(INFORMATION)
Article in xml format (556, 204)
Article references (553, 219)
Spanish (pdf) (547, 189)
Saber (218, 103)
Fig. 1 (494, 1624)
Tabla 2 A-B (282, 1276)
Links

(TASK BRIEF)
Every line above should be reproduced precisely.

(TASK RESULT)
Article in xml format (556, 204)
Article references (553, 219)
Spanish (pdf) (547, 189)
Saber (218, 103)
Fig. 1 (494, 1624)
Tabla 2 A-B (282, 1276)
Links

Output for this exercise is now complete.